La Porta dell’Inferno nella Città dell’Amore
A prima vista potrebbe sembrare una delle tante meraviglie che natura offre in ogni parte della Terra, ma la realtà è ben diversa.
E’ la “Porta dell’Inferno“, un cratere profondo 20 metri per un diametro di 70, che da 46 anni brucia ininterrottamente nel deserto del Karakum, in Turkmeinistan e destino vuole sia sorto non troppo distante dalla capitale Ashgabat, che in turcomanno significa “Città dell’Amore”.
Le sue origini si devono alle perforazioni eseguite dai sovietici nel 1971.
In cerca di petrolio, l’equipe di geologi individuò nella zona un grosso giacimento e una volta collocata la piattaforma d’estrazione, iniziarono le trivellazioni.
I tecnici, ignoravano però che non troppo in profondità, si trovava una sacca di gas naturale provocata dall’erosione delle acque e non appena le trivelle la raggiunsero, il cedimento del terreno fu immediato.
La voragine inghiottì completamente le strumentazioni, fortunatamente senza provocare vittime.
Non potendo escludere che già le subitanee esalazioni di combustibili, sarebbero bastate per provocare decessi nelle vicine popolazioni, quanto prima si doveva operare per bloccare le ulteriori fuoriuscite che il sottosuolo avrebbe inevitabilmente sprigionato.

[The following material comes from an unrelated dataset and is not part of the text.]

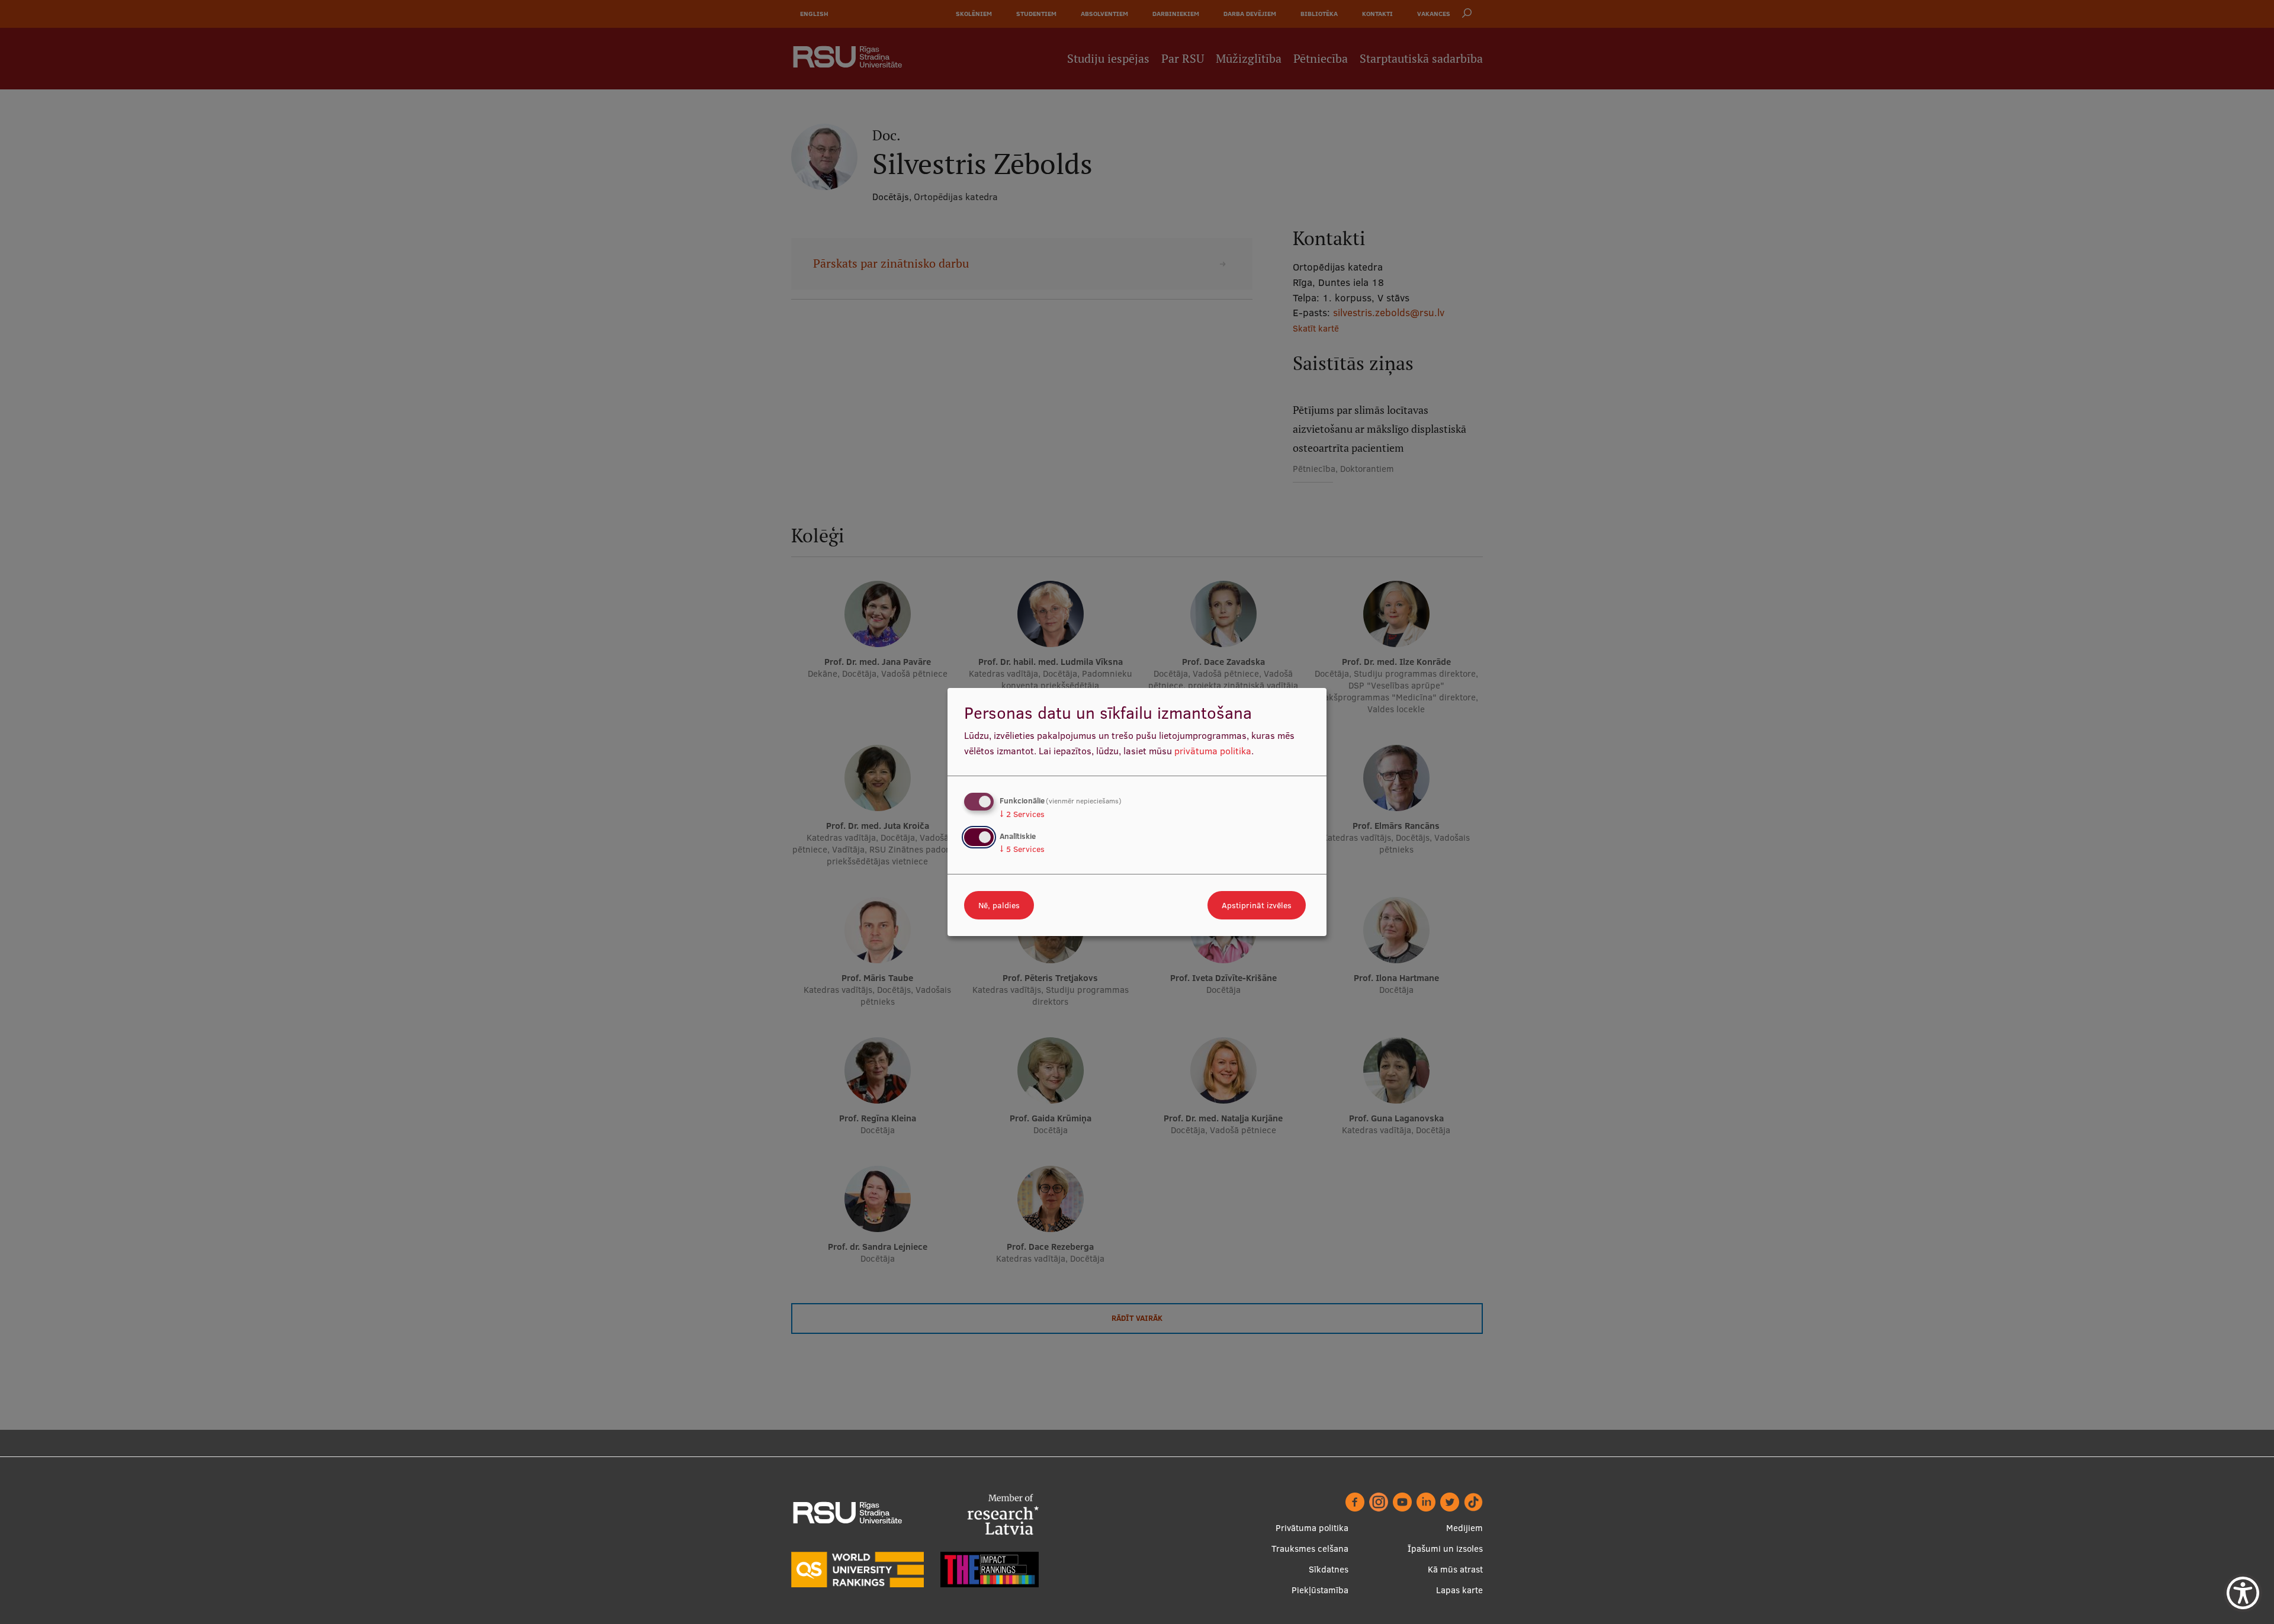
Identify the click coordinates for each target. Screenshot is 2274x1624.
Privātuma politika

Nonostante i rischi, i geologi decidono di risolvere incendiando il pozzo, ben sapendo che la combustione avrebbe comunque avuto un impatto minore dell’effetto serra provocato dai gas come il metano.
L’intenzione era quindi di esaurire completamente la riserva in pochi giorni, grazie alle fiamme.
E’ evidente che il piano abbia clamorosamente fallito, ma involontariamente, gli scienziati hanno dato vita a una delle principali attrazioni del Paese.
Ormai prossimo a festeggiare il mezzo secolo, la Porta dell’Inferno è raggiunta ogni anno da migliaia di turisti, ai quali continua a regalare uno spettacolo straordinario.
Facile immaginare come questo, diventi ancor più suggestivo nelle ore notturne, quando lo scintillio del cratere il cratere, è visibile addirittura a distanza di chilometri.
La speranza, è che si tratti di “spettacolo” anche per l’ecosistema.